Discern: Discourse-Aware Entailment Reasoning Network for Conversational Machine Reading (EMNLP 2020)

This repository is the implementation of our EMNLP 2020 Paper Discern: Discourse-Aware Entailment Reasoning Network for Conversational Machine Reading.

Discern achieves new state-of-the-art results on ShARC conversational machine reading benchmark (May 2020).

If you have any question, please open an issue or contact yifangao95@gmail.com

Reference

If you find our code useful, please cite our papers as follows:

@article{gao-etal-2020-discern,
  title={Discern: Discourse-Aware Entailment Reasoning Network for Conversational Machine Reading},
  author={Yifan Gao and Chien-Sheng Wu and Jingjing Li and Shafiq Joty and Steven C.H. Hoi, Caiming Xiong and Irwin King and Michael R. Lyu},
  journal={EMNLP},
  year={2020},
}

@article{gao-etal-2020-explicit,
  title={Explicit Memory Tracker with Coarse-to-Fine Reasoning for Conversational Machine Reading},
  author={Yifan Gao and Chien-Sheng Wu and Shafiq R. Joty and Caiming Xiong and Richard Socher and Irwin King and Michael R. Lyu and Steven C. H. Hoi},
  journal={ACL},
  year={2020},
}

Requirements

Discourse segmentation environment (PYT_SEGBOT)

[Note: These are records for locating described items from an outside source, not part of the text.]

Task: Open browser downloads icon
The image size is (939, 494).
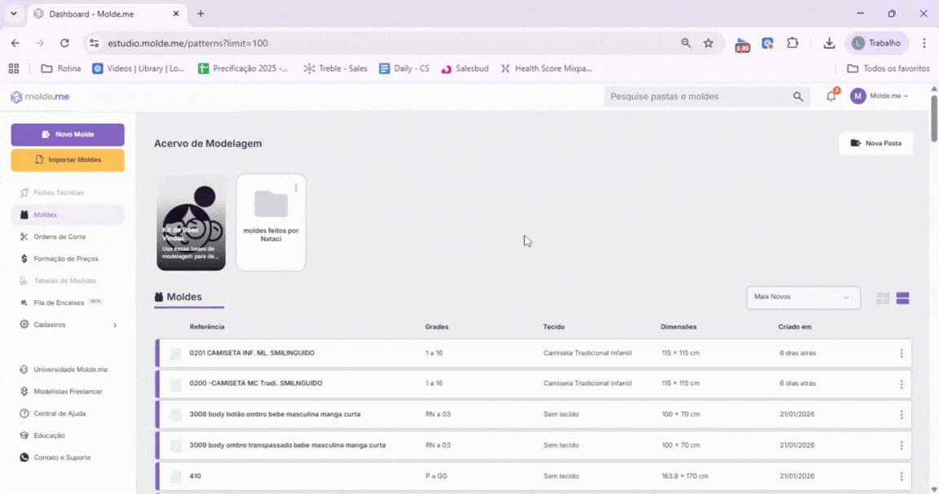Action: (829, 43)
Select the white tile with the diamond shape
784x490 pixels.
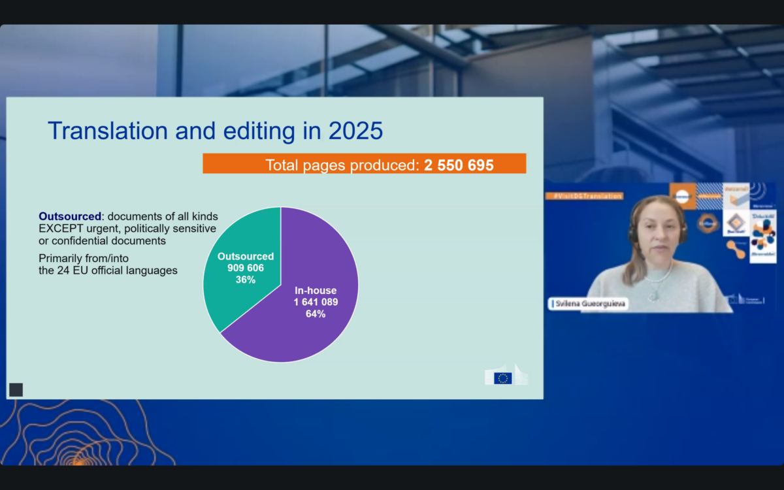pos(736,223)
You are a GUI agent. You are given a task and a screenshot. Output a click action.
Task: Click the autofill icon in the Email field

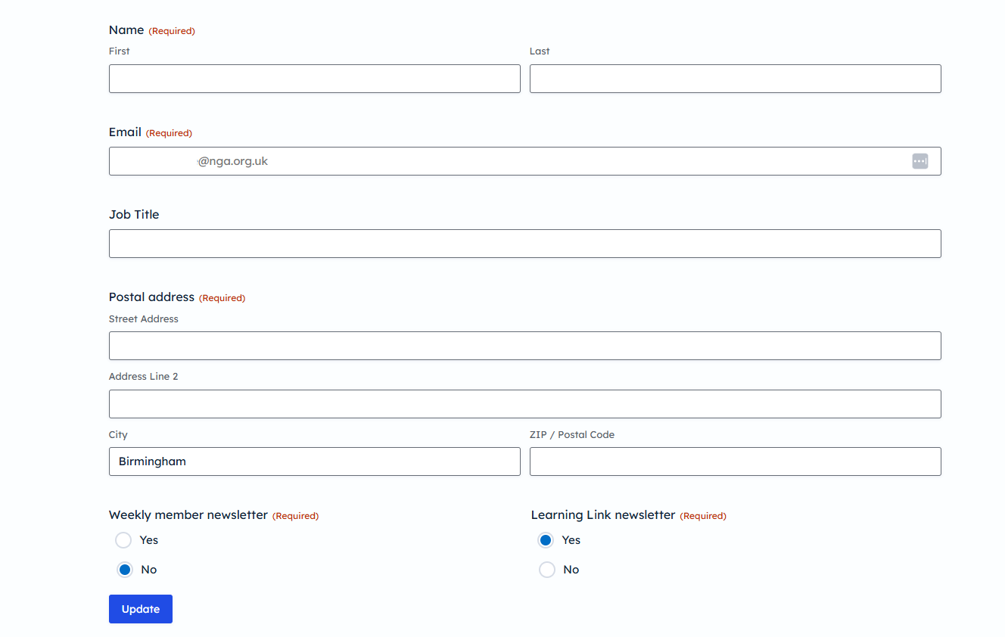(x=919, y=161)
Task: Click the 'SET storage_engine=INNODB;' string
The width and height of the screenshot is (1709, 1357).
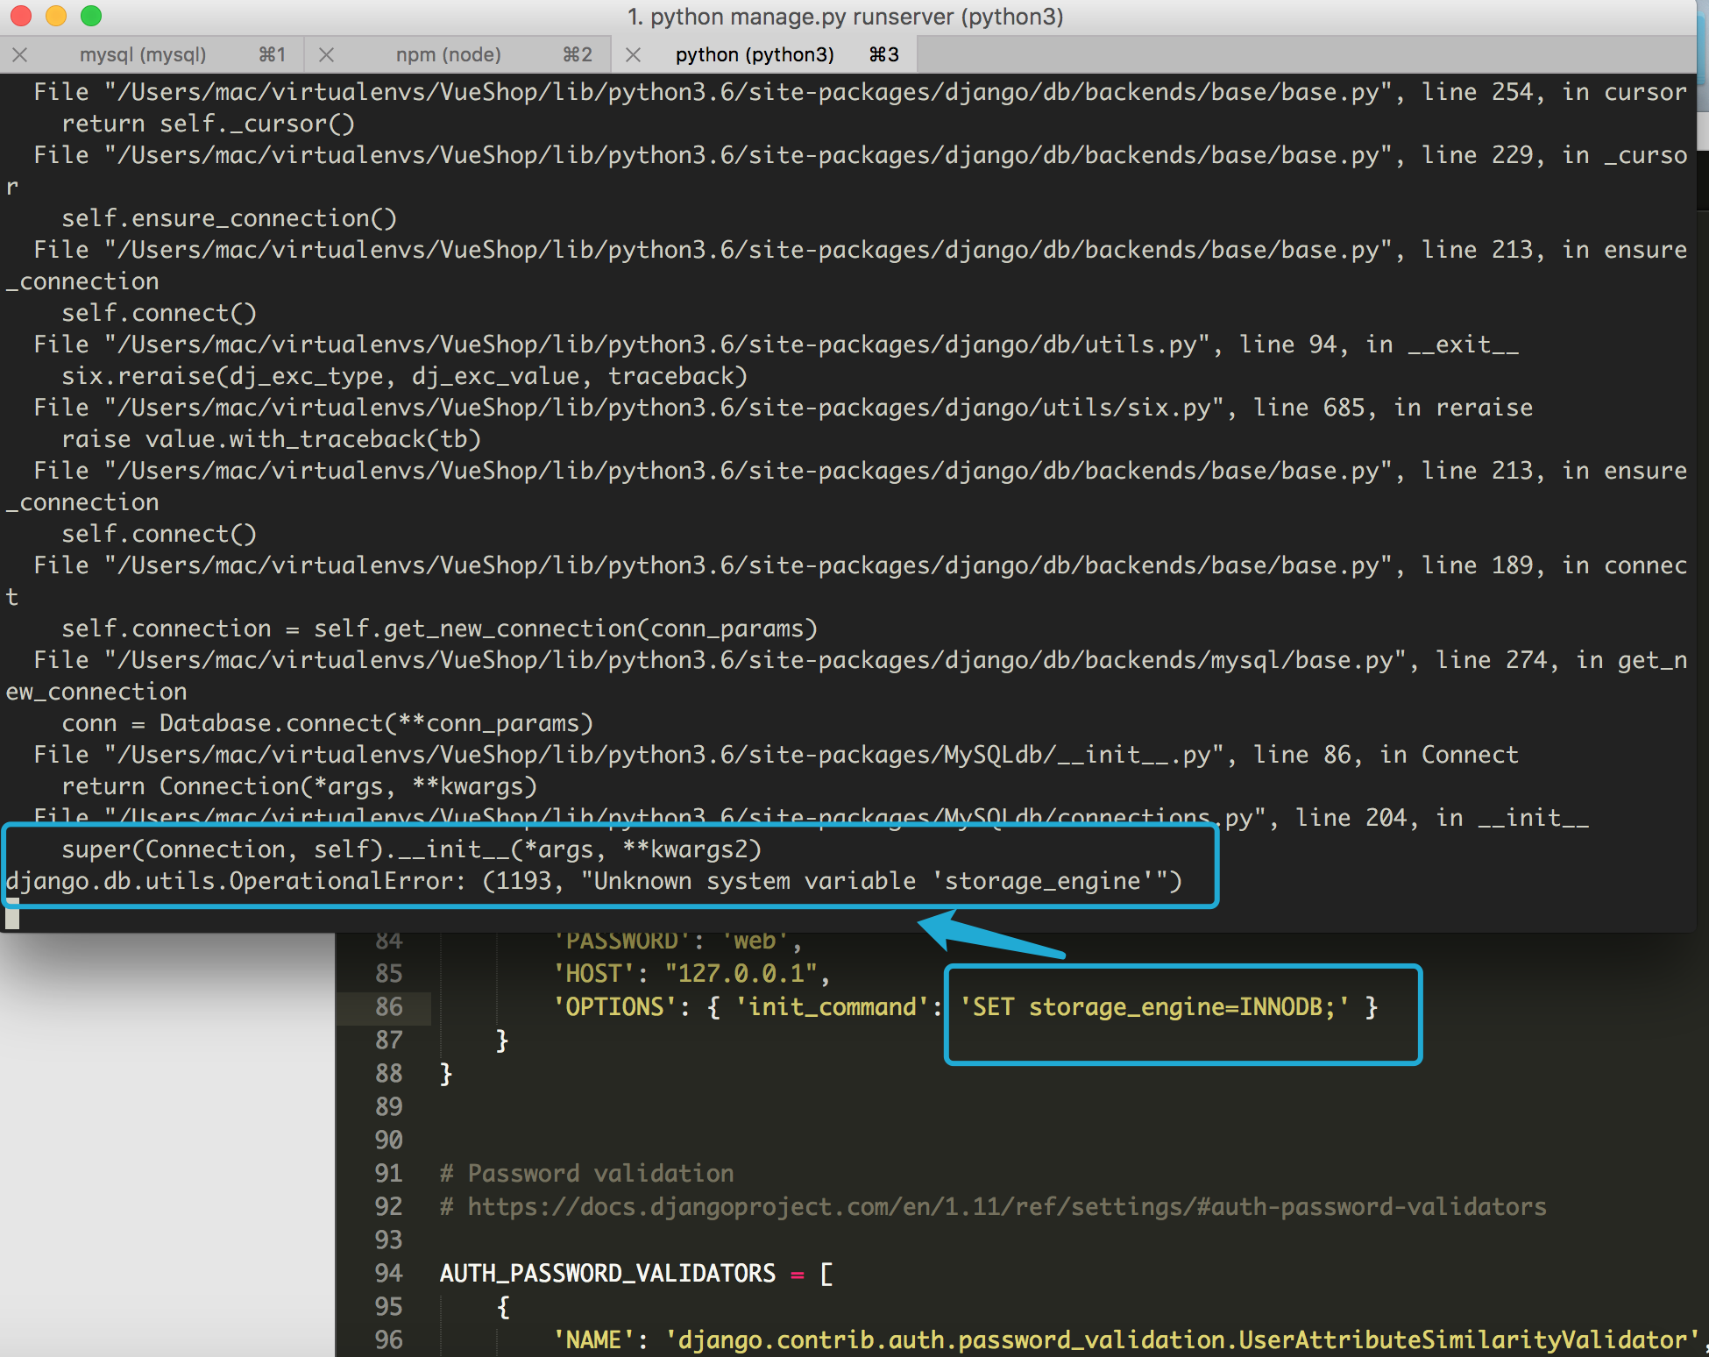Action: click(1154, 1007)
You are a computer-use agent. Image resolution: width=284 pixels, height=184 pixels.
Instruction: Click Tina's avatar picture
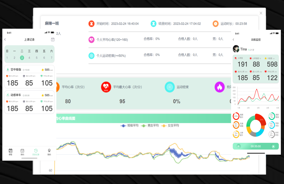(236, 49)
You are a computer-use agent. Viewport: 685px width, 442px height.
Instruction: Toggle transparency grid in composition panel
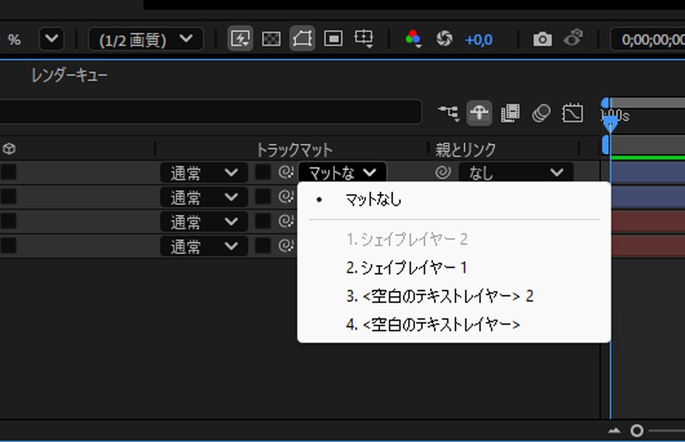tap(272, 39)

conda create -n segbot python=3.6
conda install pytorch==0.4.1 -c pytorch
conda install nltk==3.4.5 numpy==1.18.1 pycparser==2.20 six==1.14.0 tqdm==4.44.1

Main environment (PYT_DISCERN)

conda create -n discern python=3.6
conda install pytorch==1.0.1 cudatoolkit=10.0 -c pytorch
conda install spacy==2.0.16 scikit-learn
python -m spacy download en_core_web_lg && python -m spacy download en_core_web_md
pip install editdistance==0.5.2 transformers==2.8.0

UniLM question generation environment (PYT_QG)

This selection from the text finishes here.